Enter the total of all the amounts shown in the "Income tax deducted" box from all of your Canadian information slips.

If you were not a resident of Quebec on December 31, 2009, but you had Quebec provincial income tax withheld from your income, also include those amounts on this line and attach your provincial information slips to your paper return.
This is from last year's Guide, but presumably 2010 will be similar.

So you don't "invent" a T4, but you add your T4 and RL1 tax deducted and put it on Line 437.

There is similar stuff about CPP/QPP and EI on Lines 448 and 450.

The trick is to read through the guide carefully and especially look for all the parts that say "if you were not a resident of Quebec".

I don't know anything about QPIP, sorry.
[OP]
Sr. Member
Aug 1, 2006
938 posts
50 upvotes
Ok, from a tax act/guide perspective it's very clear (nice of CRA to mention about QC as special case in certain lines). Thanks for pointing that, it makes sense.

What was not clear was from the perspective of using a tax prep software such as QuickTax, which "intelligently" extracts data from user input (in a more friendly way/wizard) such as tax slips. And in apps like those, you're first being asked for which province you wish to fill out. And once you choose ON, for sure that wizard will disable the possibility of entering QC-specific slips such as RL-1.
But perhaps I'm wrong - I'll need to do some simulation to see exactly.

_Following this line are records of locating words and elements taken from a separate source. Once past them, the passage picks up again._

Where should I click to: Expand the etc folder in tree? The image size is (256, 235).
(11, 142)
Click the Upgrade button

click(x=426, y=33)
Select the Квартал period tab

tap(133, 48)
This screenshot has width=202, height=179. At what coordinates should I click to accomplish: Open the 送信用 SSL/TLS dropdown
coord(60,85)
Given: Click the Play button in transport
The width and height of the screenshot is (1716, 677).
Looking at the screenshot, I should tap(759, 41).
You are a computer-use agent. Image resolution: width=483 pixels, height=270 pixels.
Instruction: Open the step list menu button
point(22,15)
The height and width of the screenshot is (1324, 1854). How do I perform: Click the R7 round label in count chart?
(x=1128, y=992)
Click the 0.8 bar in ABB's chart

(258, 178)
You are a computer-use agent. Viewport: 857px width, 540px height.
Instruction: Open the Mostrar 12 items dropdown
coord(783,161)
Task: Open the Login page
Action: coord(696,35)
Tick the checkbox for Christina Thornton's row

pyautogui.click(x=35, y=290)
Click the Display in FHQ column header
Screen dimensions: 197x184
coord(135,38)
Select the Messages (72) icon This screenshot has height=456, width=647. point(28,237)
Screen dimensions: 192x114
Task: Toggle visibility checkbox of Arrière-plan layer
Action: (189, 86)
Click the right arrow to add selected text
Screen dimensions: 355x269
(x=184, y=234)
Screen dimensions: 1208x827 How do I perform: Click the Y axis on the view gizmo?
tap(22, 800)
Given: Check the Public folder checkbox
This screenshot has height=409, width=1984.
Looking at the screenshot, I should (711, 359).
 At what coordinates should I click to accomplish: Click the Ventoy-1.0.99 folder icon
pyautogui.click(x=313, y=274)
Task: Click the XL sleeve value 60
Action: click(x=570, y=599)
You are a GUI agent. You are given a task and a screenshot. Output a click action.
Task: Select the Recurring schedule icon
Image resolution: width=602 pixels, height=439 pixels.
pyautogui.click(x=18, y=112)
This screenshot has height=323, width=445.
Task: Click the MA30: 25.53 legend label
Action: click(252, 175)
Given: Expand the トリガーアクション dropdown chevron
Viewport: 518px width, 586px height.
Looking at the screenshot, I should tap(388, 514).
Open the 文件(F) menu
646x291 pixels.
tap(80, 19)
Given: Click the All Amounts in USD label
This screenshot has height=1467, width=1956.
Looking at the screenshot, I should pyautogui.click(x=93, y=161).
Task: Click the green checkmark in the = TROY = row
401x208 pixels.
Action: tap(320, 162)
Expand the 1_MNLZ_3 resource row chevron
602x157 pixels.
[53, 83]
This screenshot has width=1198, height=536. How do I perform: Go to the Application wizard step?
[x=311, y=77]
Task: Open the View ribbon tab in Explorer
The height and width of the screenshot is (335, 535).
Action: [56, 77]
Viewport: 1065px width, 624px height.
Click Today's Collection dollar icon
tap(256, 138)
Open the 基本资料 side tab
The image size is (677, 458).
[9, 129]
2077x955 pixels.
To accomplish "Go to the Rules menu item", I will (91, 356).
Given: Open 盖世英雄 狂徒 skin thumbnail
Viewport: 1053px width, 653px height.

Thank you very much for your help.
Deal Addict
User avatar
Mar 30, 2004
2944 posts
278 upvotes
smihaila wrote:
Dec 4th, 2010 6:59 pm
What was not clear was from the perspective of using a tax prep software such as QuickTax, which "intelligently" extracts data from user input (in a more friendly way/wizard) such as tax slips. And in apps like those, you're first being asked for which province you wish to fill out. And once you choose ON, for sure that wizard will disable the possibility of entering QC-specific slips such as RL-1.
But perhaps I'm wrong - I'll need to do some simulation to see exactly.

I know uFile has an option for "T4 income earned in Quebec" which will allow you to enter the T4 and RL-1 forms despite not being a Quebec resident
[OP]
Sr. Member
Aug 1, 2006
938 posts
50 upvotes
Interesting. Perhaps it's the time to switch to UFile from now on. Thanks.